- **Fonte**:
Rinascita dell’Eritrea: una dichiarazione dell’ambasciatore Fesshazion Petros
LA RINASCITA DELL’ERITREA, UNA DICHIARAZIONE DELL’AMBASCIATORE ERITREO IN ITALIA, FESSHAZION PETROS
L’occasione dell’uscita del videoclip di Jovanotti girato in Eritrea ha fatto scrivere sulla stampa italiana che ci sarà pure la pace ma “l’Eritrea non è un paradiso”.
Perciò non è un luogo dove ambientare niente. Men che meno una storia d’amore Al Chiaro di Luna. Aggiungendo che, come noto, con le “canzonette” si fa politica. Quindi mostrare Asmara nella sua bellezza così com’è, non sarebbe politicamente corretto.
La risposta di Jovanotti non si è fatta attendere. La sua canzone, ha detto il cantante, parla di emozioni. Non è un reportage giornalistico. Tuttavia l’empatia che genera è in linea con lo spirito di cambiamento che lui stesso ha visto nel paese. La soluzione dei problemi, ha aggiunto, è guardare al futuro con speranza e progettualità.

- **Contenuto dei dati**:
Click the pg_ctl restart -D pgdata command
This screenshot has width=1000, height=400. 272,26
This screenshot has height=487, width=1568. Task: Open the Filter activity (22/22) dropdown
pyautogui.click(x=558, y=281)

- **Obiettivo indicato A**:
Elenca tutte le affermazioni che, nella dichiarazione sulla rinascita dell'Eritrea, vengono attribuite a Jovanotti nella sua risposta alla stampa italiana.
- **Obiettivo indicato B**:
Prosegui la dichiarazione sulla rinascita dell'Eritrea dopo l'ultima frase riportata.

- **Risposta scritta A**:
- La sua canzone parla di emozioni.
- La canzone non è un reportage giornalistico.
- L'empatia che la canzone genera è in linea con lo spirito di cambiamento che lui stesso ha visto nel paese.
- La soluzione dei problemi è guardare al futuro con speranza e progettualità.

- **Risposta scritta B**:
Una progettualità che l’Eritrea ha in serbo da tempo. Rimasta congelata dal 2002, per lo stato di né guerra né pace durato fino allo scorso 9 luglio. Data in cui, ad Asmara, Eritrea ed Etiopia hanno firmato l’accordo di pace. Ora i confini tra i due paesi sono smilitarizzati. Le relazioni politiche e diplomatiche sono riprese. L’economia, senza più sanzioni, tolte il 14 novembre scorso, pronta a ripartire.
Per questo motivo l’ambasciatore d’Eritrea in Italia, Fesshazion Petros, nel lungo intervento che pubblichiamo interamente, inviato a diversi media, parla di rinascita del suo paese.
L’Eritrea è un paese con circa 4.5 milioni di abitanti che ha subìto una guerra totale. Non solo dai vicini cugini etiopici, con più di 100 milioni di abitanti, ma dal mondo intero suo alleato. Abbiamo subìto in questo periodo intense campagne internazionali di disinformazione, con lo scopo di isolare e destabilizzare il nostro paese.
L’Etiopia, guidata e controllata da un partito etnico minoritario, che aveva deciso di espandere la sua dominazione e influenza su tutto il Corno d’Africa, ha ottenuto in questo periodo l’appoggio incondizionato di molti paesi occidentali. Compresi gli Stati Uniti, prima con Bush poi con Obama.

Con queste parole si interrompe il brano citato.